What Drives Stock-Out Probability?

  • Demand variability: unpredictable spikes increase the chance that on-hand inventory will be exhausted before replenishment arrives.
  • Lead time: longer or inconsistent supplier lead times create a bigger exposure window.
  • Reorder point settings: ordering too late raises the risk of running out before the next shipment is received.
  • Safety stock levels: insufficient buffer stock leaves little protection against forecast error or delivery delays.
  • Supplier reliability: missed shipments, partial deliveries, and quality issues can all increase stock-out events.
  • Inventory accuracy: incorrect counts can make inventory appear available when it is not.

How to Reduce Stock-Out Probability

  • Increase safety stock for items with volatile demand or unstable supply.
  • Adjust reorder points to reflect actual lead time and demand during lead time.
  • Review forecast accuracy by SKU, season, and location.
  • Shorten replenishment cycles where possible.
  • Improve supplier performance and use alternate vendors for critical items.
  • Segment inventory so high-value or high-velocity items receive tighter control.
  • Audit inventory records regularly to reduce shrinkage and data errors.

Important Notes

  • Do not mix definitions.

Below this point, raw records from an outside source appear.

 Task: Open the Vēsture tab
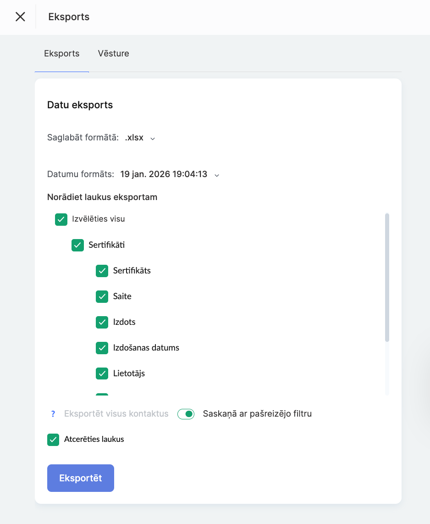click(x=113, y=54)
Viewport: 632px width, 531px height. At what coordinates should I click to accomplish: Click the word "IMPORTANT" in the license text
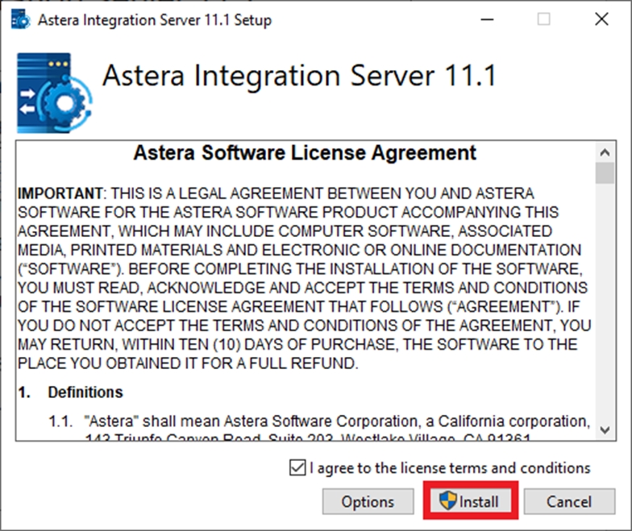[x=60, y=194]
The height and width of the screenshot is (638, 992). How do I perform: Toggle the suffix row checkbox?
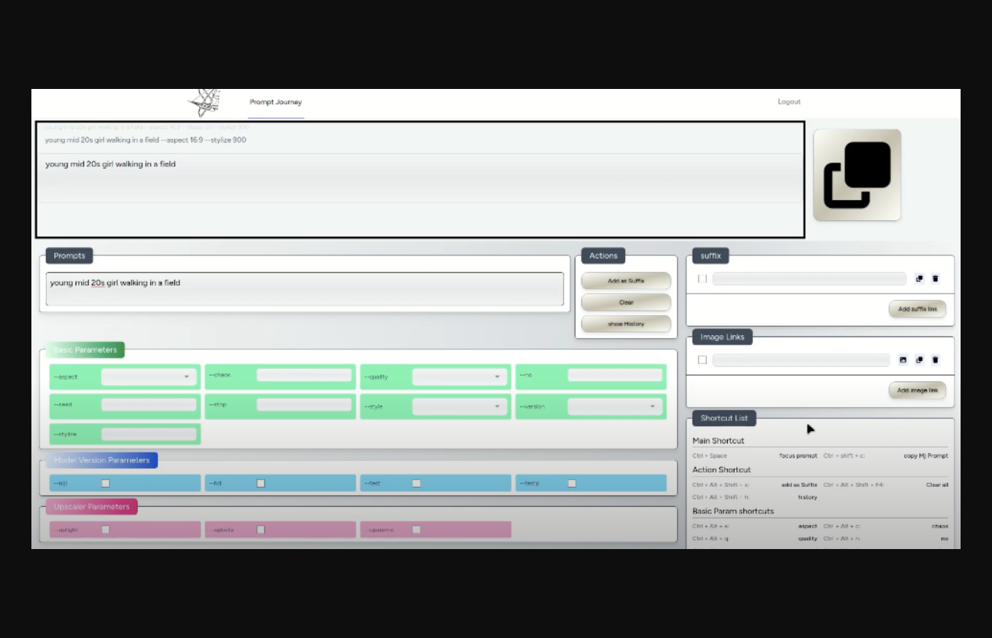(x=702, y=279)
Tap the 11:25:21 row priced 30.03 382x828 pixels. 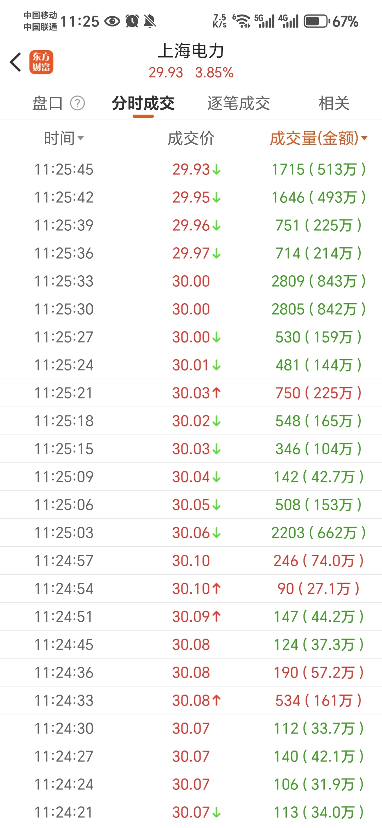tap(191, 393)
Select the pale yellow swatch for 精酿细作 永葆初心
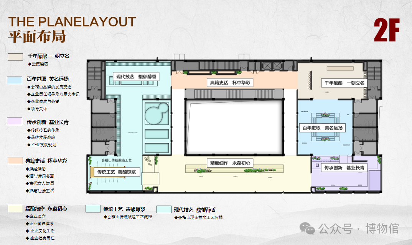This screenshot has width=412, height=245. coord(15,208)
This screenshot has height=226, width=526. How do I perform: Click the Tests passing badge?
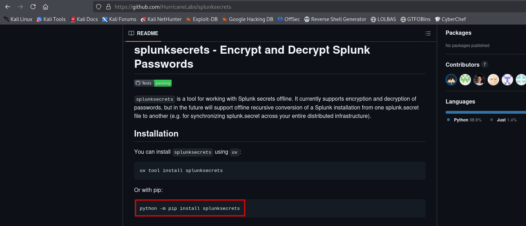pyautogui.click(x=153, y=83)
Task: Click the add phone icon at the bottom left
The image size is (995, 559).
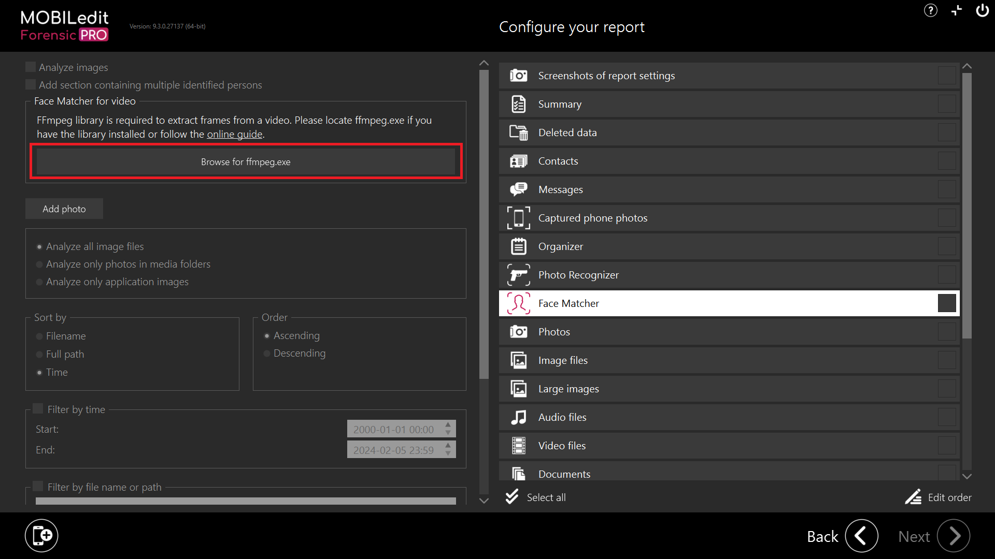Action: (41, 536)
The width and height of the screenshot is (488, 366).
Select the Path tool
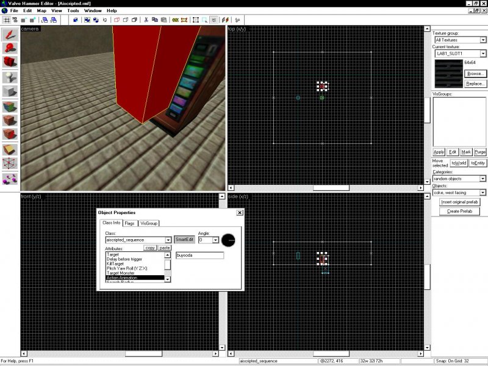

If the numerator counts stock-out orders, the denominator must count total orders, not units sold.
  • The denominator cannot be zero. If there are no demand requests, the probability is undefined.
  • Use matching time periods. Monthly stock-outs should be divided by monthly demand requests, not quarterly demand.
  • Separate chronic and one-time issues. A one-off supplier failure can distort the percentage if the sample size is small.
  • Analyze by item when possible. Aggregating all products can hide serious problems in fast-moving or high-margin SKUs.

Why This Metric Matters

Stock-out probability is useful because it converts inventory availability into a clear percentage that can be tracked over time. It supports better purchasing decisions, better customer service planning, and better working-capital control. Whether you manage retail inventory, e-commerce fulfillment, manufacturing materials, or spare parts, this metric gives a quick way to evaluate how often demand may go unserved.